25. Advantages of Message Switching:
1. Reduces network traffic:
Messages can be stored if the path is busy, which helps avoid congestion.
2. Shares network resources:
Many devices can use the same communication path, saving resources.
3. Messages can have priority:
Important messages can be sent first by giving them high priority.
4. Flexible message size:
Messages can be of any length.
5. No need for a direct connection:
The sender and receiver don’t need to be connected at the same time.

26. Disadvantages of Message Switching:
1. Slow for real-time use:
Storing messages causes delays, so it’s not good for things like live calls or video
chats.
2. Needs more memory:
Each device in the network must have large storage to hold messages.
3. Uncertainty in delivery:
It can be hard to know if a message was delivered properly.
4. No fixed path:
Since there’s no dedicated connection, it may be less reliable.

27. Applications of Message Switching:
1. Email Systems:
Emails are stored and then forwarded when the receiver is available — just like message switching.
2. Telegraph Systems (historical):
Old telegraph systems used message switching to send long messages across countries.
3. Store-and-Forward SMS (Text Messaging):
In mobile networks, if your phone is off, the SMS is stored and delivered later when the phone is back online.
4. Computer Networks (non-real-time data):
It is used in transferring large files or messages where speed is not the main concern.
5. Military Communication Systems:
Messages can be stored safely and sent when the path is clear and secure.
6. Disaster Management Networks:
Important alerts can be given high priority and sent even when the network is partially down.

28. Circuit switching is a type of network configuration in which a
physical path is obtained and dedicated to a single connection
between two endpoints in the network for the duration of a
dedicated connection. Ordinary voice phone service uses circuit
switching. This reserved circuit is used for the duration of a call.
As long as the call lasts, the circuit cannot be used for anything
else.

30. Circuit Switching
● A dedicated communication path is established between sender and receiver.
● The path stays active for the full duration of communication.
● Common in telephone networks.
Features
● No delay once path is set.
● Data follows one fixed path.
● Wastes bandwidth if no data is sent.

31. Phases of Circuit Switching
Connection Establishment (Setup)
● A path is created between the sender and receiver.
● The two devices say “Hello” and reserve a dedicated line for communication.
● Like making a phone call — the line is busy for others once connected.
Data Transfer
● The actual message or voice is sent through the dedicated path.
● The connection stays open and active the whole time.
Connection Termination (Teardown)
● When communication is done, one device says “Goodbye.”
● The dedicated path is released for others to use.

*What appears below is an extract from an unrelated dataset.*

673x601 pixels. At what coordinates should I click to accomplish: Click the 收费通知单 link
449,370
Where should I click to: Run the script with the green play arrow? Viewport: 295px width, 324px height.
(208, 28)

32. Circuit Switching Used
1. Phone Calls:
Used in old telephone systems to keep the connection open for the whole call.
2. Dial-Up Internet:
Early internet connections used phone lines (circuit switching) to send data.

33. Advantages of Circuit Switching:
1. Fixed path = no delay:
Once a path is set up, data flows without waiting.
2. Reliable:
The connection is stable until the communication ends.
3. Good Quality:
Great for voice and video because the quality doesn’t drop.
4. Secure:
Only the sender and receiver can use the path.
5. Easy to Manage:
Network is simple to manage since the path stays fixed.

34. Disadvantages of Circuit Switching:
1. Not Scalable:
Hard to manage in big networks with many users.
2. Wastes Resources:
The path stays reserved even when no data is being sent.
3. Less Flexible:
The line cannot be used for anything else during a call.
4. Costly:
Setting up and maintaining dedicated paths is expensive.
5. Breakdowns Affect Everything:
If the path breaks, the call or data transfer stops.
6. No Prioritization:
All data is treated the same – urgent data can’t be given priority.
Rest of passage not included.